▶ **STORED DATA**
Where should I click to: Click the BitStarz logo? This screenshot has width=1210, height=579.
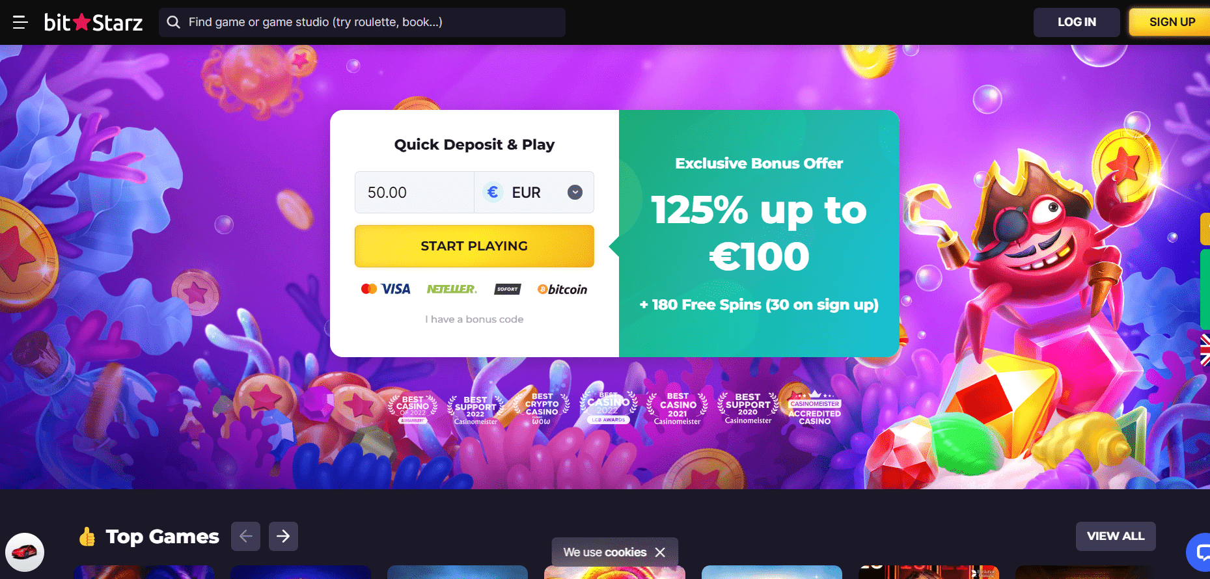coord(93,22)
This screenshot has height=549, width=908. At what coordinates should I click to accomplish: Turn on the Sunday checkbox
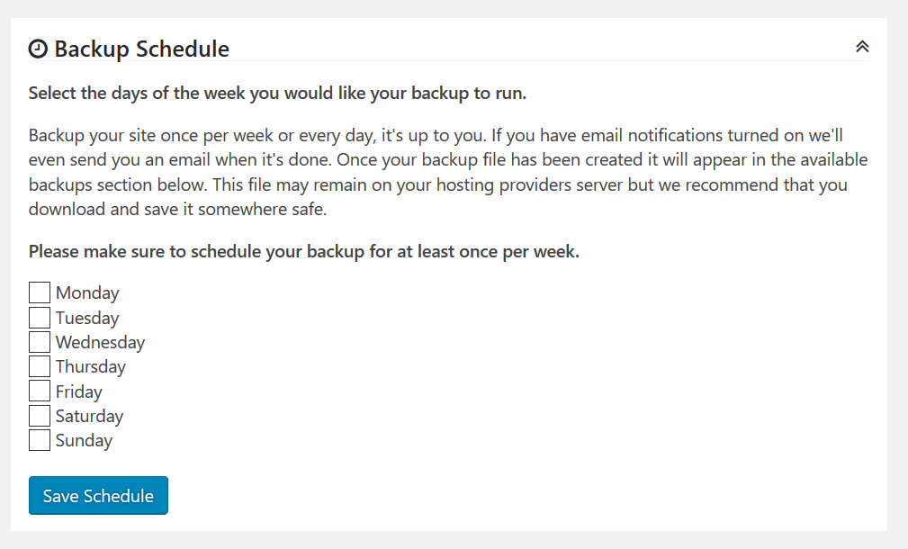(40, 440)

...

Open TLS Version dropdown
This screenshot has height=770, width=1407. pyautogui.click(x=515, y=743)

==

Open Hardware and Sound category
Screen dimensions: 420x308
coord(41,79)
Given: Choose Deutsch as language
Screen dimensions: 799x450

▶ **WORK TO COMPLETE**
List every line in the entries above that contains the word "width". Copy each of those lines in full. Case counts.

▶ **IN RESPONSE**
Where should I click to: Click the BitStarz logo? This screenshot has width=1210, height=579.
This screenshot has height=549, width=908. At what coordinates should I click to accomplish: Turn on the Sunday checkbox
This screenshot has height=770, width=1407. pyautogui.click(x=515, y=743)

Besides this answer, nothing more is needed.